Het Nieuwsblad gibt zu bedenken, eine Regierung ohne Groen! hätte keine eigene Mehrheit in Flandern. Die flämischen Parteien sollten nicht leichtsinnig einem solchen Kabinett beitreten. Die Kehrseite der Medaille sieht allerdings so aus: Mit den Grünen wären auf französischsprachiger Seite alle Parteien an der Macht. Keine Opposition, auch das keine zufriedenstellende Lösung.
Monsterprozess gegen Janssen
Die meisten Zeitungen berichten über den Start des wohl größten Gerichtsprozesses dieses Jahres, darunter L'Avenir und Het Belang van Limburg. 200 Journalisten, 120 Jurymitglieder und drei Morde: Vor dem limburgischen Schwurgericht in Tongern beginnt ein Monsterprozess. Der mutmaßliche Serienmörder Ronald Janssen muss sich für den Tod von drei Menschen verantworten, außerdem soll er mehr als 20 Frauen vergewaltigt haben. Mehr als 150 Zeugen sollen in den nächsten Wochen gehört werden. Das Urteil wird nicht vor dem 20. Oktober erwartet.
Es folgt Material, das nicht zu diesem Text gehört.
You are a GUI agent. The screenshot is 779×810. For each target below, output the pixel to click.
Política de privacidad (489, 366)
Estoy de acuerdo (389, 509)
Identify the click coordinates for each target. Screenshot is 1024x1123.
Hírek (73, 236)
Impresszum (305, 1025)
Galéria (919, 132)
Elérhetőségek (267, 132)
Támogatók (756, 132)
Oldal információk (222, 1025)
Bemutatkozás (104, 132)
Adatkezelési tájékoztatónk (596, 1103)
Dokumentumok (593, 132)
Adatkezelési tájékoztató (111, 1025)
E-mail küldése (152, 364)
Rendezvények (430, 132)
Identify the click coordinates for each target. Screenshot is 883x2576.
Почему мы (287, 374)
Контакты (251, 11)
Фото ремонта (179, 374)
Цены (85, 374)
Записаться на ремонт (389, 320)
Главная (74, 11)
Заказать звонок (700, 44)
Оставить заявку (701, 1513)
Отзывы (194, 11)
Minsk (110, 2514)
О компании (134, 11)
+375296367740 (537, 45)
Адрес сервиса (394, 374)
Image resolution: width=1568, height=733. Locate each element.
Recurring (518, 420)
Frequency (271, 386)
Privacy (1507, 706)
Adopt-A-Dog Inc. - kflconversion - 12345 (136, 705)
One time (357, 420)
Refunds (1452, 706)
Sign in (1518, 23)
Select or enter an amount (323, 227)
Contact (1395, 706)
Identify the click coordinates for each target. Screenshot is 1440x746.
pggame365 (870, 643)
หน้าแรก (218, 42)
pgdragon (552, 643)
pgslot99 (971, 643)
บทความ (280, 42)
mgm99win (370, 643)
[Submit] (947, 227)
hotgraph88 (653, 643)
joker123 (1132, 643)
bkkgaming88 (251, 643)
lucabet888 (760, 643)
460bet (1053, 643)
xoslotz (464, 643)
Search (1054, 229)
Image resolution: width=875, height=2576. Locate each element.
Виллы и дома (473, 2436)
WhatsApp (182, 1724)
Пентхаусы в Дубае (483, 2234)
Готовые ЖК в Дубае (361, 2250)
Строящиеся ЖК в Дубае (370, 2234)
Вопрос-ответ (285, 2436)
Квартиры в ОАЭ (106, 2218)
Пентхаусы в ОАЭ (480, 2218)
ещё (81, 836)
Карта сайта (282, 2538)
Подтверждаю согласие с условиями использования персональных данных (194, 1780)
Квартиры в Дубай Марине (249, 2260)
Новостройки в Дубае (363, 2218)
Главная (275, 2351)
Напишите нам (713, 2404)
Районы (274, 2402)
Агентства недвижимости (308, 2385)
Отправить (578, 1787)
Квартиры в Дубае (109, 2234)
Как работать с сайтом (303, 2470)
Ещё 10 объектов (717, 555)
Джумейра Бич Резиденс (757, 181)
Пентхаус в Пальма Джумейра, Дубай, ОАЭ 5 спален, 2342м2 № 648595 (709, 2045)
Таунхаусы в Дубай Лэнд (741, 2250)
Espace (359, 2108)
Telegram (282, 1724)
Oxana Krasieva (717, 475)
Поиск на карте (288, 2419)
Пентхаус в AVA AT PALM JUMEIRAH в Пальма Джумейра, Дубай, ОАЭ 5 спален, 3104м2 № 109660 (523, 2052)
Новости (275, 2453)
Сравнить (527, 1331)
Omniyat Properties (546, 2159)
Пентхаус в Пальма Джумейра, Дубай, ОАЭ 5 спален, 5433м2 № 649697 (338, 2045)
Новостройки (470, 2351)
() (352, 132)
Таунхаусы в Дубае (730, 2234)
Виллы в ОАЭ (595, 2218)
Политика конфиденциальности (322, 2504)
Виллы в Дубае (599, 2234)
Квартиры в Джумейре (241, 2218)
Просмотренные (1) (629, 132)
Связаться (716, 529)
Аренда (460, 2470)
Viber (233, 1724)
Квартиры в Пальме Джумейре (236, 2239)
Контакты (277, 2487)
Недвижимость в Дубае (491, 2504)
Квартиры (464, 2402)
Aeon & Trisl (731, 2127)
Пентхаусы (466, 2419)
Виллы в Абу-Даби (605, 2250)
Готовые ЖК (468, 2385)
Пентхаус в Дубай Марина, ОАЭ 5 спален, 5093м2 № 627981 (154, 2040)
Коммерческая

Gespannt blicken alle vor allem auf den Mordfall der jungen Annick Van Uytsel. Bei den Ermittlungen waren zahlreiche Pannen passiert. Justizminister Stefaan de Clerck erklärte sogar, solche fehlerhaften polizeilichen Ermittlungen dürfe es nicht mehr geben. L'Avenir ist überzeugt: Ronald Janssen ist ein Serienmörder. Die Zeitung stellt sich auf spannende Gerichtsverhandlungen ein, denn für L'Avenir steht fest: Janssen hat noch längst nicht alles gesagt.
Auf der Straße
"Schon wieder müssen Kinder auf der Straße schlafen", titelt Het Laatste Nieuws. Mehr als 70 Roma, darunter viele Kinder, waren gestern aus dem Brüsseler Nordbahnhof vertrieben worden. Weil die meisten aus dem EU-Land Tschechien stammen, haben sie kein Anrecht auf eine Asylprozedur. Belgien erlebt ein peinliches Déjà-vu, meint die Zeitung und warnt vor einer neuen Auffangkrise.